Page extract:
╭──

The Alzheimer’s Association grants are awarded to researchers worldwide whose projects are of high quality and relevance to advancing knowledge of Alzheimer’s disease and related dementias. Receiving this distinction represents a mark of excellence for research at IR Sant Pau.

This support will strengthen and expand the pioneering work already being carried out at Sant Pau using the Seed Amplification Assay (SAA), an innovative technique that allows for the highly sensitive detection of alpha-synuclein in cerebrospinal fluid. This protein, when abnormally aggregated inside neurons, causes cell death and is associated with diseases such as dementia with Lewy bodies and Parkinson’s disease, although it can also be found in some cases of Alzheimer’s disease.

At Sant Pau, thanks to close collaboration between the Biochemistry Service and the Memory Unit, SAA is already being applied in research practice, positioning the hospital as a reference center in the development of biomarkers for synucleinopathies—neurodegenerative diseases in which the alpha-synuclein protein accumulates abnormally in the brain.

Until recently, alpha-synuclein was very difficult to detect, so diagnoses relied mainly on clinical evaluation. With SAA, implemented at Sant Pau by the Biochemistry Service, it is now possible to detect minimal amounts of misfolded alpha-synuclein. This technique will not only make it possible to identify the presence of the protein but also to analyze how it behaves in each disease and verify whether laboratory results match findings from autopsies, thus strengthening the biological diagnosis.

“This technique opens an extraordinary avenue for the early detection of these pathologies and for differentiating them from one another with greater precision,” explains Dr. Rodríguez Baz. “With our study, we aim to validate its use in a large cohort of patients and determine how it relates to other biomarkers from neuroimaging, fluid analysis, and reference neuropathological findings.”

╰──

Data records:
╭──

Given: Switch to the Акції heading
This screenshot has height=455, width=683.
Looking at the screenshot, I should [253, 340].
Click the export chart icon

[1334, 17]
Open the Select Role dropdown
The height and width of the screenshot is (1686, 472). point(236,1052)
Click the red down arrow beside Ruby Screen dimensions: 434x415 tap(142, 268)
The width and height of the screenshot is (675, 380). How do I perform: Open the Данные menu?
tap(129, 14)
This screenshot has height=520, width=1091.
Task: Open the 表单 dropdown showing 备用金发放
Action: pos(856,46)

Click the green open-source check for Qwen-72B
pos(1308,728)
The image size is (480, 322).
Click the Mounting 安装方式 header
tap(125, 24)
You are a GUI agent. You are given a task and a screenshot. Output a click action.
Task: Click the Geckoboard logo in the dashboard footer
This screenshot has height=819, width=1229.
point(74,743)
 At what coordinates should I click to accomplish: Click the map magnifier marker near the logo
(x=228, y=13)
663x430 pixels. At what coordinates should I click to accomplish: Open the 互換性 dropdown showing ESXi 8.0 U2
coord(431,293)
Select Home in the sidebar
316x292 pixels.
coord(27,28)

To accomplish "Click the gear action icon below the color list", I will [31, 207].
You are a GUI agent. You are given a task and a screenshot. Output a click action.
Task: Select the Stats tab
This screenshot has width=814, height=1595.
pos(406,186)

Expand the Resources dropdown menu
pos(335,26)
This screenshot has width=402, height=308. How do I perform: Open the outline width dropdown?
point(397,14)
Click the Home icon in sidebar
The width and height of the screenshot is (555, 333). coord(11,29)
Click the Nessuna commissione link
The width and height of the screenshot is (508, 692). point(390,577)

╰──

Instructions:
(a) In the passage on the Sant Pau grant, why did diagnoses of alpha-synuclein diseases rely mainly on clinical evaluation until recently?
(b) From the passage on the Sant Pau grant, list every disease it names as associated with alpha-synuclein or as one in which the protein can be found.
(c) Answer these questions from the passage on the Sant Pau grant:
(i) In what fluid does the Seed Amplification Assay detect alpha-synuclein?
(ii) Which two Sant Pau units collaborate to apply the technique?
(iii) In what group does Dr. Rodríguez Baz's study aim to validate the technique?

Task-by-task answers:
(a) Until recently, alpha-synuclein was very difficult to detect. Doctors therefore had to base diagnoses mainly on clinical evaluation.

(b)
- Dementia with Lewy bodies
- Parkinson's disease
- Alzheimer's disease (in some cases)

(c)
(i) Cerebrospinal fluid.
(ii) The Biochemistry Service and the Memory Unit.
(iii) A large cohort of patients.